* **AIM OF THE EXERCISE**
Copy out each of the following rows word for word.

** Start DATASET ROWS **

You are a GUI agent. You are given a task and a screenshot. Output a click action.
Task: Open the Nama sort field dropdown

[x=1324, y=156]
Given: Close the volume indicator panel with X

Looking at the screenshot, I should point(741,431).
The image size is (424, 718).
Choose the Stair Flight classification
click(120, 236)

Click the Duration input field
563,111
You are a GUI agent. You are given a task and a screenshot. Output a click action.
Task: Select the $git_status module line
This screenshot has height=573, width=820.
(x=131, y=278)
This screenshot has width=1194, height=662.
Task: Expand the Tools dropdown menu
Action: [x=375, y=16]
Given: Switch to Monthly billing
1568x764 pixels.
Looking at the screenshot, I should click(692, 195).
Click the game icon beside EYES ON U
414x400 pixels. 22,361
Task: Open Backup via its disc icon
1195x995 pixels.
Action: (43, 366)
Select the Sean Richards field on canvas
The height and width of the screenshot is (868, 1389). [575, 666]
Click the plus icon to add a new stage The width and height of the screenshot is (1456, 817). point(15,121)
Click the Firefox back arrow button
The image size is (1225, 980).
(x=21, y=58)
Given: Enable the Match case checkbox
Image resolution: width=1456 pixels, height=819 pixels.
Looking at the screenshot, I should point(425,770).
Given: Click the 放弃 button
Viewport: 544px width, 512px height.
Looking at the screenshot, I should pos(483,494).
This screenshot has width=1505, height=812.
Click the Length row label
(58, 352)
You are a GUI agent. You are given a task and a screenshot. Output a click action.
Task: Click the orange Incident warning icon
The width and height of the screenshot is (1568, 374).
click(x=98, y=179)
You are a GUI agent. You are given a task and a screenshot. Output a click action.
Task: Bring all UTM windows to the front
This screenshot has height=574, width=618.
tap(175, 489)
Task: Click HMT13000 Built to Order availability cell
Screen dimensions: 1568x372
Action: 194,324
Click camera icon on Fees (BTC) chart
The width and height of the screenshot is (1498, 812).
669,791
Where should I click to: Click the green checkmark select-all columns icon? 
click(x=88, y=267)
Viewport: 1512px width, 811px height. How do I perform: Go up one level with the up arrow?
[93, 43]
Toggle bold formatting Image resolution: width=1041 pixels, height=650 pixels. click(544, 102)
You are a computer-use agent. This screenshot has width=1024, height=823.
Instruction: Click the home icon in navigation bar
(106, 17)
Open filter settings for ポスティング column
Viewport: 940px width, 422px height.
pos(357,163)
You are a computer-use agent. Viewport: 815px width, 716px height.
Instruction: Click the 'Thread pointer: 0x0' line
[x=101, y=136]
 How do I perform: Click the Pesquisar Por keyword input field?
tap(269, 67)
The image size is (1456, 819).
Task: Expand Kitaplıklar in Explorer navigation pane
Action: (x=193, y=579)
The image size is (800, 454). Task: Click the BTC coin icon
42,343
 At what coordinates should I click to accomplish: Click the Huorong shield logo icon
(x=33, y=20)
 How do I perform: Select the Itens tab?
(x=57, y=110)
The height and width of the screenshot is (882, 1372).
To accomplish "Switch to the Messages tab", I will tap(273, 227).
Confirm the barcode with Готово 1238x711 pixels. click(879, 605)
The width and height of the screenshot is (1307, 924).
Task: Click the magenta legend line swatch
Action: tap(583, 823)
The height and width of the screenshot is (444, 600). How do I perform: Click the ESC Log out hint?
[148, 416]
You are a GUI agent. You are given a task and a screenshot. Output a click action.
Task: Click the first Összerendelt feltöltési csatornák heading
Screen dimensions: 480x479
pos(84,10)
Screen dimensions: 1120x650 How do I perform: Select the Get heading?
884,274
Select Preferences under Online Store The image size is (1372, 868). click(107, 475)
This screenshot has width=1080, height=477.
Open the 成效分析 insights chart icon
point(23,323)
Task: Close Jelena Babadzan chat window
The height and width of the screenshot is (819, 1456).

** End DATASET ROWS **

* **TASK ANSWER**
You are a GUI agent. You are given a task and a screenshot. Output a click action.
Task: Open the Nama sort field dropdown

[x=1324, y=156]
Given: Close the volume indicator panel with X

Looking at the screenshot, I should point(741,431).
The image size is (424, 718).
Choose the Stair Flight classification
click(120, 236)

Click the Duration input field
563,111
You are a GUI agent. You are given a task and a screenshot. Output a click action.
Task: Select the $git_status module line
This screenshot has height=573, width=820.
(x=131, y=278)
This screenshot has width=1194, height=662.
Task: Expand the Tools dropdown menu
Action: [x=375, y=16]
Given: Switch to Monthly billing
1568x764 pixels.
Looking at the screenshot, I should click(692, 195).
Click the game icon beside EYES ON U
414x400 pixels. 22,361
Task: Open Backup via its disc icon
1195x995 pixels.
Action: (43, 366)
Select the Sean Richards field on canvas
The height and width of the screenshot is (868, 1389). [575, 666]
Click the plus icon to add a new stage The width and height of the screenshot is (1456, 817). point(15,121)
Click the Firefox back arrow button
The image size is (1225, 980).
(x=21, y=58)
Given: Enable the Match case checkbox
Image resolution: width=1456 pixels, height=819 pixels.
Looking at the screenshot, I should point(425,770).
Given: Click the 放弃 button
Viewport: 544px width, 512px height.
Looking at the screenshot, I should pos(483,494).
This screenshot has width=1505, height=812.
Click the Length row label
(58, 352)
You are a GUI agent. You are given a task and a screenshot. Output a click action.
Task: Click the orange Incident warning icon
The width and height of the screenshot is (1568, 374).
click(x=98, y=179)
You are a GUI agent. You are given a task and a screenshot. Output a click action.
Task: Bring all UTM windows to the front
This screenshot has height=574, width=618.
tap(175, 489)
Task: Click HMT13000 Built to Order availability cell
Screen dimensions: 1568x372
Action: 194,324
Click camera icon on Fees (BTC) chart
The width and height of the screenshot is (1498, 812).
669,791
Where should I click to: Click the green checkmark select-all columns icon? 
click(x=88, y=267)
Viewport: 1512px width, 811px height. How do I perform: Go up one level with the up arrow?
[93, 43]
Toggle bold formatting Image resolution: width=1041 pixels, height=650 pixels. click(544, 102)
You are a computer-use agent. This screenshot has width=1024, height=823.
Instruction: Click the home icon in navigation bar
(106, 17)
Open filter settings for ポスティング column
Viewport: 940px width, 422px height.
pos(357,163)
You are a computer-use agent. Viewport: 815px width, 716px height.
Instruction: Click the 'Thread pointer: 0x0' line
[x=101, y=136]
 How do I perform: Click the Pesquisar Por keyword input field?
tap(269, 67)
The image size is (1456, 819).
Task: Expand Kitaplıklar in Explorer navigation pane
Action: (x=193, y=579)
The image size is (800, 454). Task: Click the BTC coin icon
42,343
 At what coordinates should I click to accomplish: Click the Huorong shield logo icon
(x=33, y=20)
 How do I perform: Select the Itens tab?
(x=57, y=110)
The height and width of the screenshot is (882, 1372).
To accomplish "Switch to the Messages tab", I will tap(273, 227).
Confirm the barcode with Готово 1238x711 pixels. click(879, 605)
The width and height of the screenshot is (1307, 924).
Task: Click the magenta legend line swatch
Action: tap(583, 823)
The height and width of the screenshot is (444, 600). How do I perform: Click the ESC Log out hint?
[148, 416]
You are a GUI agent. You are given a task and a screenshot. Output a click action.
Task: Click the first Összerendelt feltöltési csatornák heading
Screen dimensions: 480x479
pos(84,10)
Screen dimensions: 1120x650 How do I perform: Select the Get heading?
884,274
Select Preferences under Online Store The image size is (1372, 868). click(107, 475)
This screenshot has width=1080, height=477.
Open the 成效分析 insights chart icon
point(23,323)
Task: Close Jelena Babadzan chat window
The height and width of the screenshot is (819, 1456).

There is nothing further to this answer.